··· RECORDS SUPPLIED

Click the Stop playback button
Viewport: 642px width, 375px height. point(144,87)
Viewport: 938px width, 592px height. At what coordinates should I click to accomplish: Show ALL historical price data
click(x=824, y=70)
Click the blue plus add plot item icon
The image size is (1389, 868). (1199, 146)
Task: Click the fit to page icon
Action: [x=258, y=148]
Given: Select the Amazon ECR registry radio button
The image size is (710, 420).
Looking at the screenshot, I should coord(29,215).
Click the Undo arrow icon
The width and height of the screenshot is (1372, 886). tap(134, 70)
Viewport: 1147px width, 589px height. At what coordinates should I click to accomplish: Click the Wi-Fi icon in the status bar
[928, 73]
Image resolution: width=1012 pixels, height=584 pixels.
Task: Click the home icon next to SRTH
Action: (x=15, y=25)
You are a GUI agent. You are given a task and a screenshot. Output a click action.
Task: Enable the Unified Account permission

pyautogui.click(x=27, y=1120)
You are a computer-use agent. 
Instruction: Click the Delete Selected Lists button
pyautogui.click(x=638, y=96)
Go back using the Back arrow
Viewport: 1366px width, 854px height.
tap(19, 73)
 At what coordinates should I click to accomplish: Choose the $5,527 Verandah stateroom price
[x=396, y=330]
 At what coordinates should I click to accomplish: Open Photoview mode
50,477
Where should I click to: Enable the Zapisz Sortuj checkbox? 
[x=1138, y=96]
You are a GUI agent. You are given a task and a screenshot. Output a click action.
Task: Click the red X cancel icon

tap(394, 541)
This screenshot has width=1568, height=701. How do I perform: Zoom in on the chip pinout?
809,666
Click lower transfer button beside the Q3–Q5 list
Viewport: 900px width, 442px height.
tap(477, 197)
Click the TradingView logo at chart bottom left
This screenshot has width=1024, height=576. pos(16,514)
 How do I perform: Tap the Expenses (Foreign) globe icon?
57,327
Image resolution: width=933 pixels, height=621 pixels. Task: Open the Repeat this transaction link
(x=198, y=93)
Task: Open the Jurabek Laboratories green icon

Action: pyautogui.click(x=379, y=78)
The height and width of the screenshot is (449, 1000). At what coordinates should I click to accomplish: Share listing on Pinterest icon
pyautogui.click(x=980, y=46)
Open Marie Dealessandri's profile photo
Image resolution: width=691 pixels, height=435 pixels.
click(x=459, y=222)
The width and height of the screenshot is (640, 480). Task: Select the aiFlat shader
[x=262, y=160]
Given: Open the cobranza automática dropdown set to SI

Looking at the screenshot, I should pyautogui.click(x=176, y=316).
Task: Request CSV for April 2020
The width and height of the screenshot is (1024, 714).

······

Repeat only the stretch of lines starting at the one containing "Open Marie Dealessandri's profile photo" and running to the final line of the entries above.

-- RESULT FOR THIS TASK --
Open Marie Dealessandri's profile photo
Image resolution: width=691 pixels, height=435 pixels.
click(x=459, y=222)
The width and height of the screenshot is (640, 480). Task: Select the aiFlat shader
[x=262, y=160]
Given: Open the cobranza automática dropdown set to SI

Looking at the screenshot, I should pyautogui.click(x=176, y=316).
Task: Request CSV for April 2020
The width and height of the screenshot is (1024, 714).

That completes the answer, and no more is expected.